» **Task requirements**:
Edit the entries from the line containing "Fittség az újévben: szűrővizsgálatok" through the line containing "szénhidrát (47, 1854)": give them again with "vacsora" replaced by "reggeli" and everything else unchanged.

=======

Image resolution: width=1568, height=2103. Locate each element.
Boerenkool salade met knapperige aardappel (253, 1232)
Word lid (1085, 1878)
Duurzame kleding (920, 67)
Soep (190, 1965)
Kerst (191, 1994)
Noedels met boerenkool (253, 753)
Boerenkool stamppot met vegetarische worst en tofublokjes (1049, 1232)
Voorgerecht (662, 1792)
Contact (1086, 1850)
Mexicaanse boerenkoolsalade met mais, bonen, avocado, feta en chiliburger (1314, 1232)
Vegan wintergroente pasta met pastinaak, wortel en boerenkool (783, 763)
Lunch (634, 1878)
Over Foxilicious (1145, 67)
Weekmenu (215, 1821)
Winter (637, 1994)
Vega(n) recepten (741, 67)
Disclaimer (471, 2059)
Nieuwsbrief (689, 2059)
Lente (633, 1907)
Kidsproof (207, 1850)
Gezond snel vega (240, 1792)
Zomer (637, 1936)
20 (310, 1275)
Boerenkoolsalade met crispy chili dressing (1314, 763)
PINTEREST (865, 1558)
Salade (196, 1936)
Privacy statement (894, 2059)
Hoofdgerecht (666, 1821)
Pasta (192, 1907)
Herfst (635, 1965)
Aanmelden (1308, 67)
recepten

=======

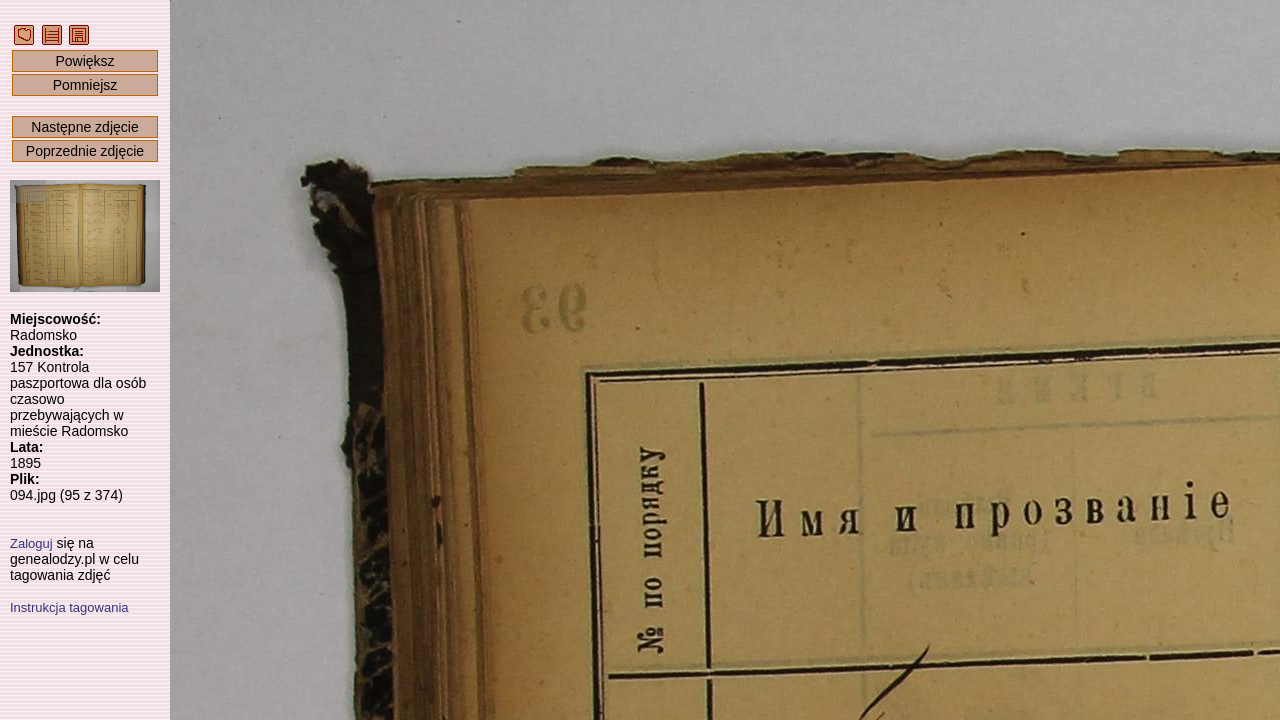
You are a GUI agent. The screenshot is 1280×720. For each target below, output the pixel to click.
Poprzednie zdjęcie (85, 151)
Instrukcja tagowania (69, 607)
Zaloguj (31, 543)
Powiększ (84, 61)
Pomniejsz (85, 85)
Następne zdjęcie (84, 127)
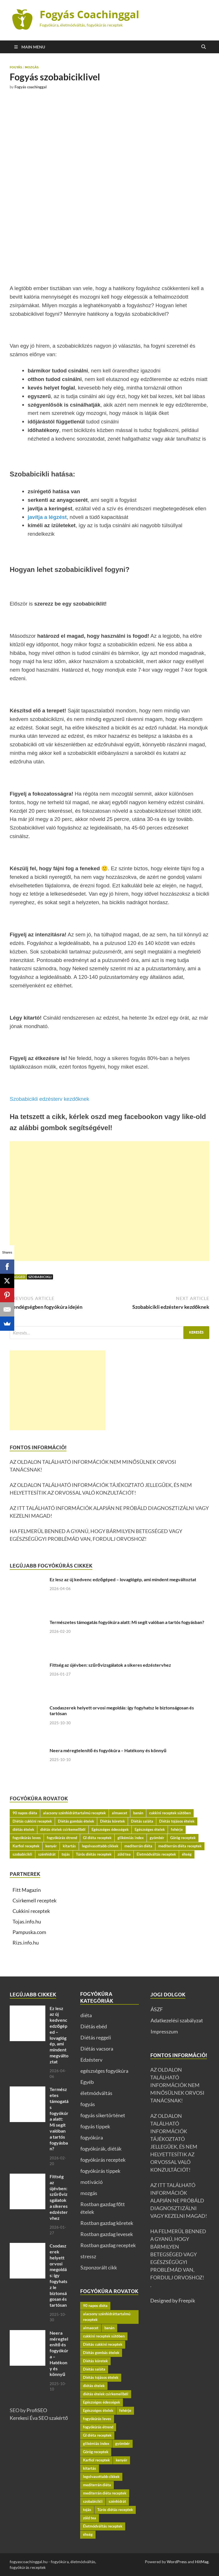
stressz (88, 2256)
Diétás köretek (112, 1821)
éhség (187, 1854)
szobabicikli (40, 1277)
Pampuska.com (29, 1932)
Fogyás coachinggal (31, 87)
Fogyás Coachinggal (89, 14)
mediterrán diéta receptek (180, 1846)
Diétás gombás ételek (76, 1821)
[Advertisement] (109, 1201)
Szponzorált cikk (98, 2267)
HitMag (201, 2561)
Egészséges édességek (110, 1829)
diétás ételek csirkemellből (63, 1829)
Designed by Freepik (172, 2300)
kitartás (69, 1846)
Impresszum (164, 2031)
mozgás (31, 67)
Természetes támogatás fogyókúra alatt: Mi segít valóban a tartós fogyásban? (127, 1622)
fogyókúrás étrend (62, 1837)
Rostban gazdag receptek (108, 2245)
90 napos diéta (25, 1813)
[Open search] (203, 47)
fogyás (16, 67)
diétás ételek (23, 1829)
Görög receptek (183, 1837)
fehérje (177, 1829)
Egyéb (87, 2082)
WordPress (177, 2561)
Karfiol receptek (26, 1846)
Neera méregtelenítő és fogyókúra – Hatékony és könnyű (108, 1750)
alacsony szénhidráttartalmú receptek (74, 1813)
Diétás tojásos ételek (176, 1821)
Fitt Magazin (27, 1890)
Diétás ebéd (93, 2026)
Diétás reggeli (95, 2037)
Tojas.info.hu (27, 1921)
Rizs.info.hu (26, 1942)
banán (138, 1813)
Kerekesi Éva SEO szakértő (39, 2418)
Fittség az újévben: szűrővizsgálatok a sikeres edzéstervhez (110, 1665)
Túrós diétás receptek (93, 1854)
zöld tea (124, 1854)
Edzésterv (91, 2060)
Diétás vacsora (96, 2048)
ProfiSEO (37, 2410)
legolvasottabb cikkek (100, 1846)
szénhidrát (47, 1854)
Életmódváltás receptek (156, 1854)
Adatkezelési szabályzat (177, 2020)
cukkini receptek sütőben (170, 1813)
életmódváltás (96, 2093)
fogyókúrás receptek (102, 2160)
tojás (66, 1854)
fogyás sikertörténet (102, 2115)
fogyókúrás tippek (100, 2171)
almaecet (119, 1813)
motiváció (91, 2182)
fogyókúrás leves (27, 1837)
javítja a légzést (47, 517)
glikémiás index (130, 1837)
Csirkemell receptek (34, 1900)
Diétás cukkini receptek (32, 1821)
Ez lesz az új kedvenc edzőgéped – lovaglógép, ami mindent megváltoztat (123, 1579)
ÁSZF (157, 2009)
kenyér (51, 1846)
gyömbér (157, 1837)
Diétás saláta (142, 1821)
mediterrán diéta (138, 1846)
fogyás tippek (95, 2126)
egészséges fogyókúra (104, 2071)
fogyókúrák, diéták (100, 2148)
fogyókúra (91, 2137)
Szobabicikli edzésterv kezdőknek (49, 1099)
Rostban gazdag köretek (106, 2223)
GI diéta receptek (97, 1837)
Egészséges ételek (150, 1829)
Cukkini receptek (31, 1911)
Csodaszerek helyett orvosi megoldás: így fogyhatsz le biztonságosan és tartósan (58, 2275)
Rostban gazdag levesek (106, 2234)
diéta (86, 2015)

=======

» **Worked solution**:
Fittség az újévben: szűrővizsgálatok a sikeres edzéstervhez (110, 1665)
Túrós diétás receptek (93, 1854)
zöld tea (124, 1854)
Edzésterv (91, 2060)
Diétás reggeli (96, 2048)
ProfiSEO (37, 2410)
legolvasottabb cikkek (100, 1846)
szénhidrát (47, 1854)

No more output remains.